[Saved entries]
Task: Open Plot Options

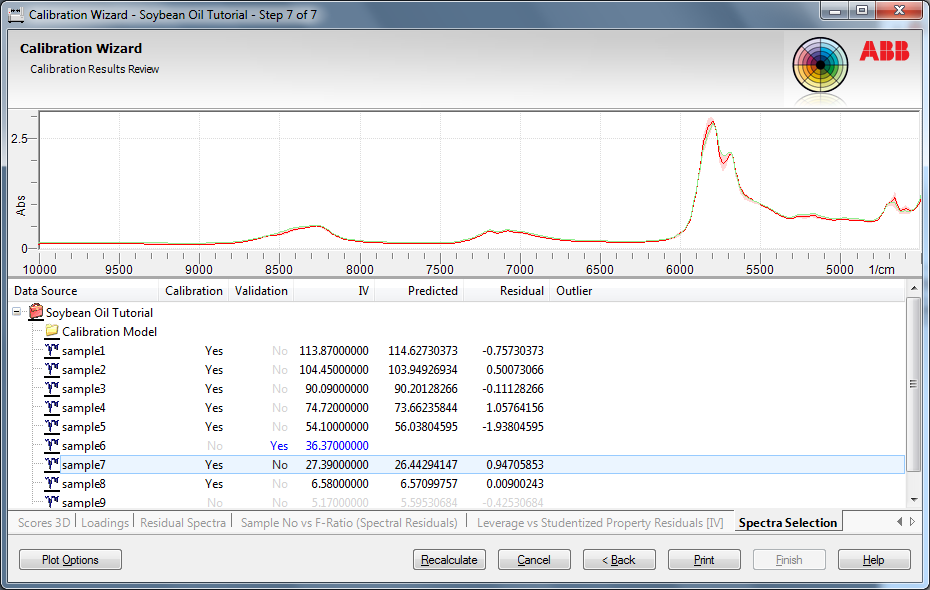Action: point(70,560)
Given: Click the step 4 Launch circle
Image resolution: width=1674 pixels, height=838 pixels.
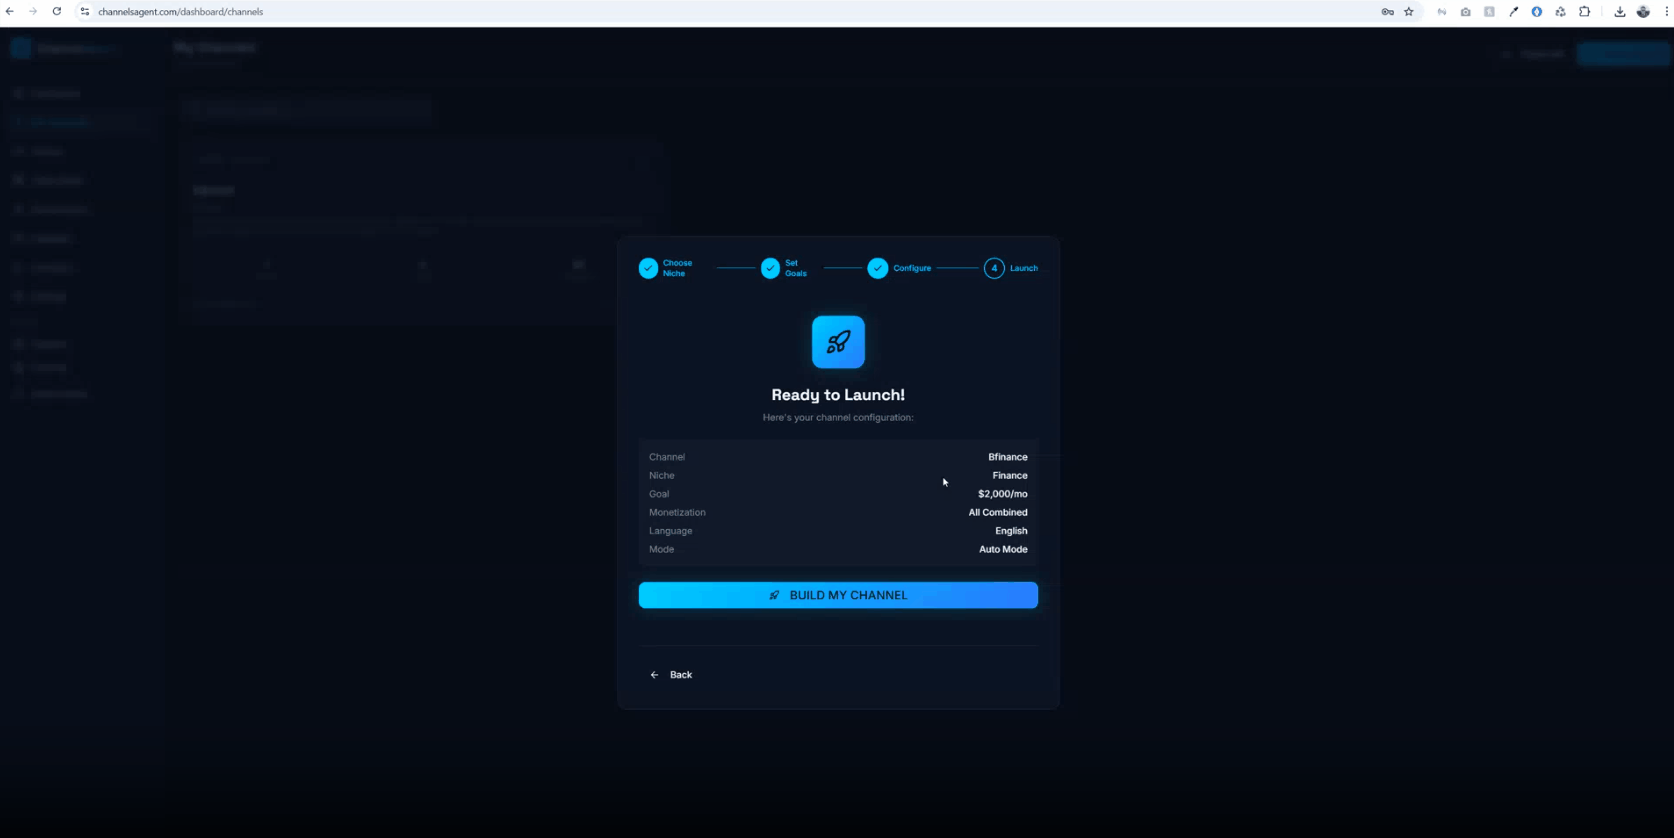Looking at the screenshot, I should [994, 268].
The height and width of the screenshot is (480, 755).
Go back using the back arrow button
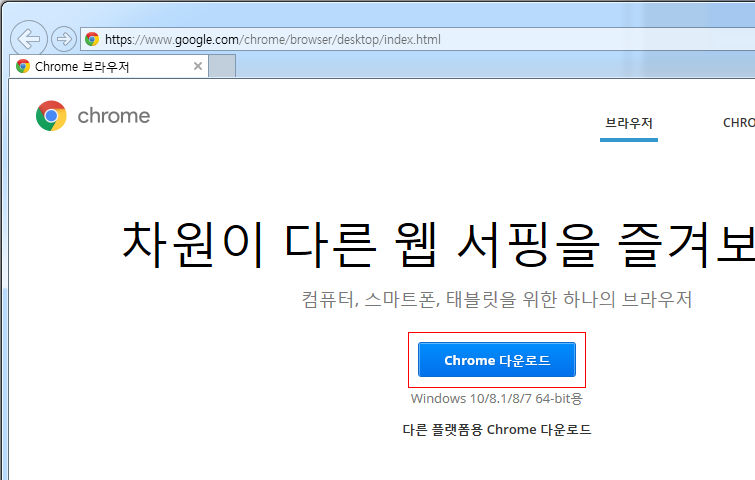(x=28, y=39)
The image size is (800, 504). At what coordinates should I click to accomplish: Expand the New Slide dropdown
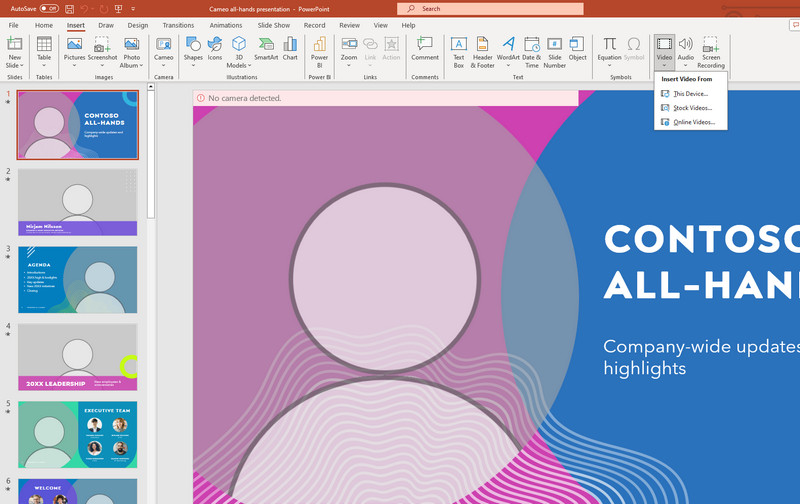[x=15, y=65]
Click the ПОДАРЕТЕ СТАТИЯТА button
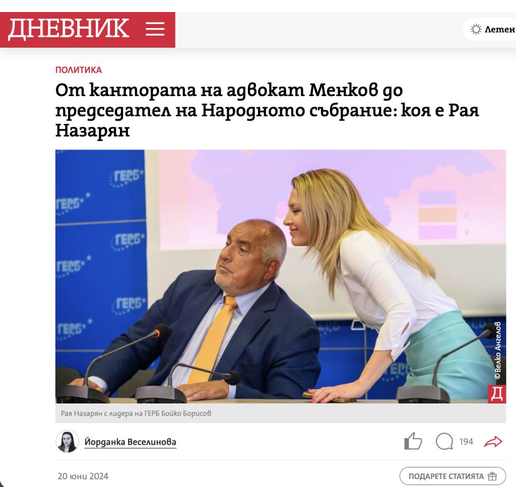 click(452, 476)

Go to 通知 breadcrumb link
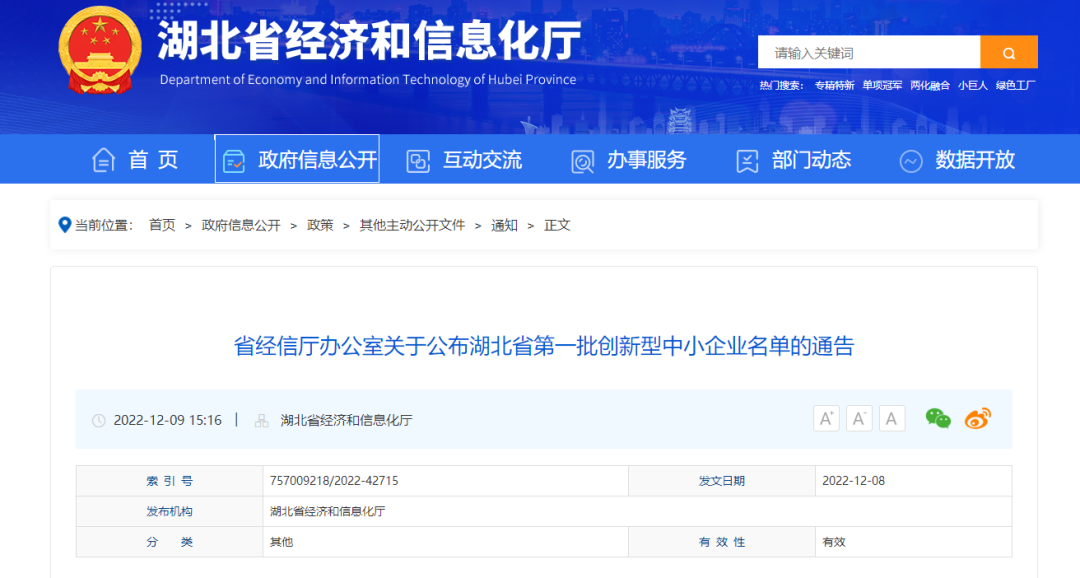[504, 225]
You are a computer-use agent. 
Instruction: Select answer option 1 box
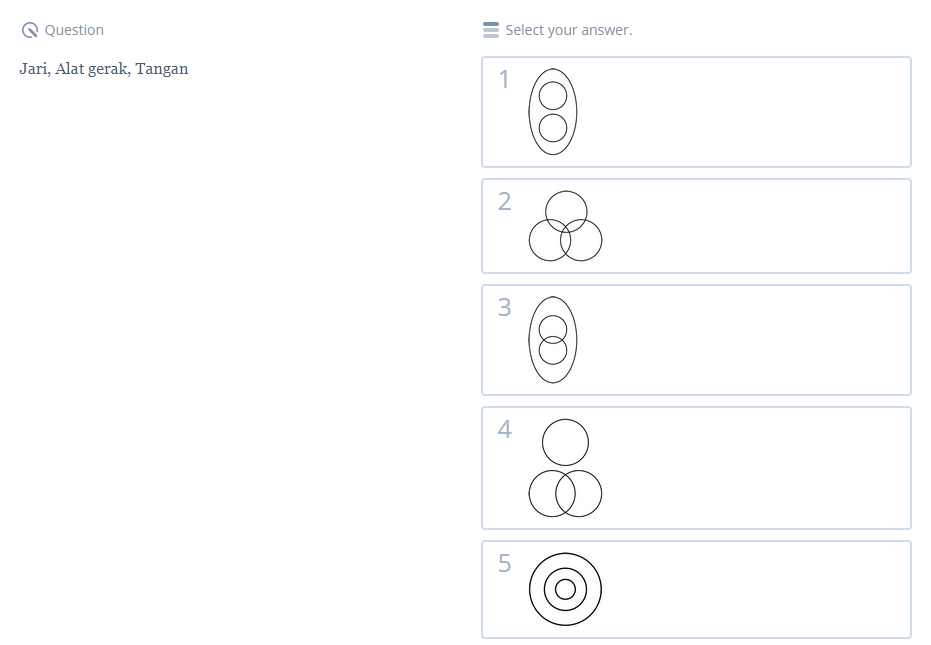pyautogui.click(x=740, y=112)
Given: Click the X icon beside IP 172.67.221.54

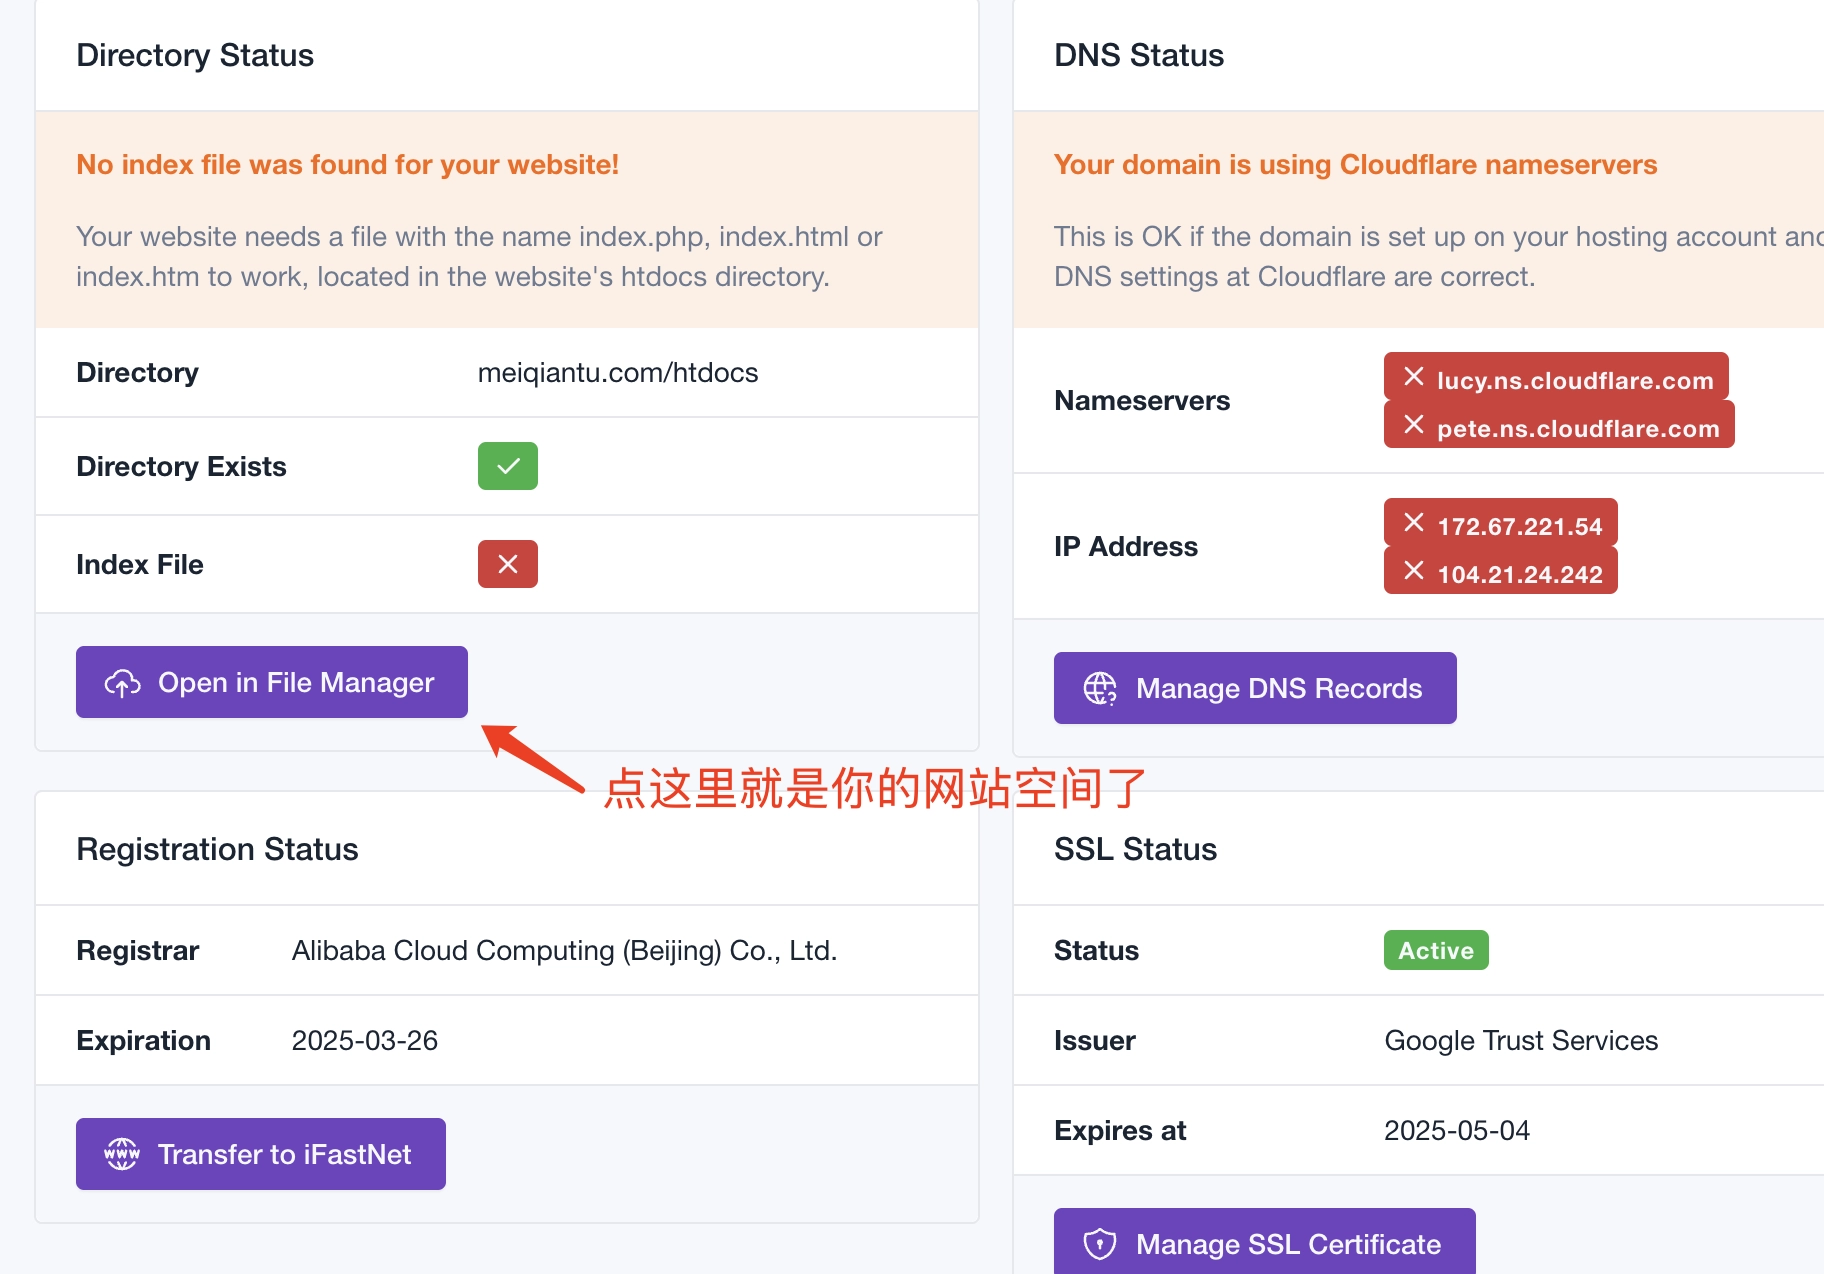Looking at the screenshot, I should pyautogui.click(x=1413, y=523).
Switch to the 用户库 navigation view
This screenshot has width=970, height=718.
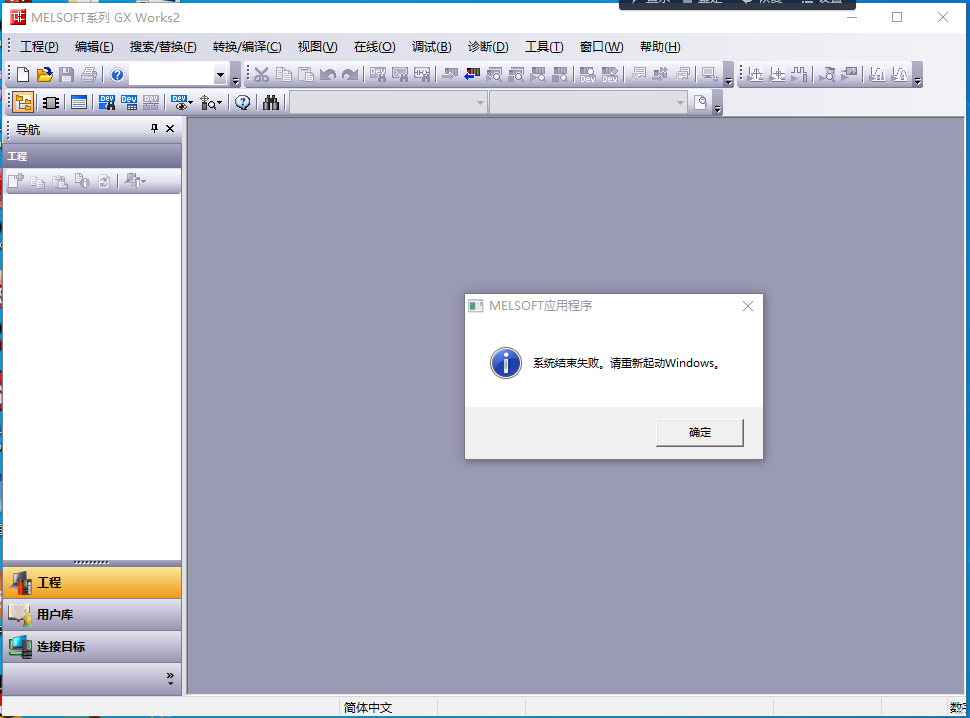pos(92,615)
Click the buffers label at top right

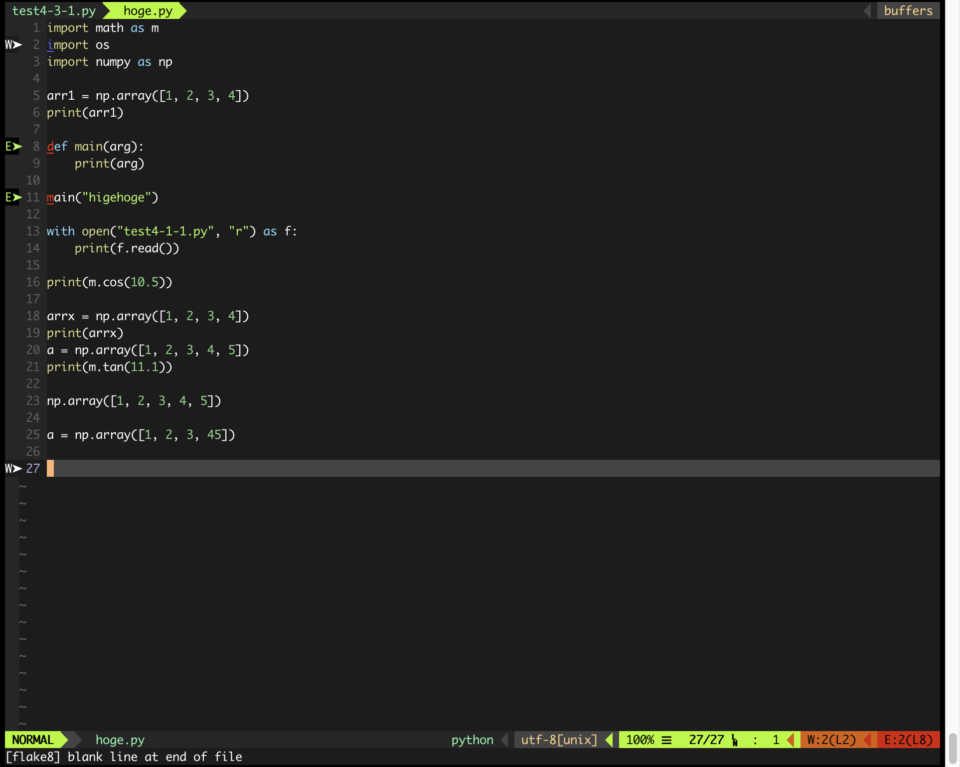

### To do
Only the pictures are to be omitted; the records above must otherwise be reproduced exactly.

### Exercise answer
Task: Open Plot Options

Action: point(70,560)
Given: Click the step 4 Launch circle
Image resolution: width=1674 pixels, height=838 pixels.
Looking at the screenshot, I should [994, 268].
The height and width of the screenshot is (480, 755).
Go back using the back arrow button
(x=28, y=39)
The image size is (800, 504). At what coordinates should I click to accomplish: Expand the New Slide dropdown
[x=15, y=65]
Click the ПОДАРЕТЕ СТАТИЯТА button
 click(452, 476)

Go to 通知 breadcrumb link
[504, 225]
You are a computer-use agent. 
Instruction: Select answer option 1 box
pyautogui.click(x=740, y=112)
Given: Click the X icon beside IP 172.67.221.54

Looking at the screenshot, I should pyautogui.click(x=1413, y=523).
Switch to the 用户库 navigation view
This screenshot has width=970, height=718.
pos(92,615)
Click the buffers label at top right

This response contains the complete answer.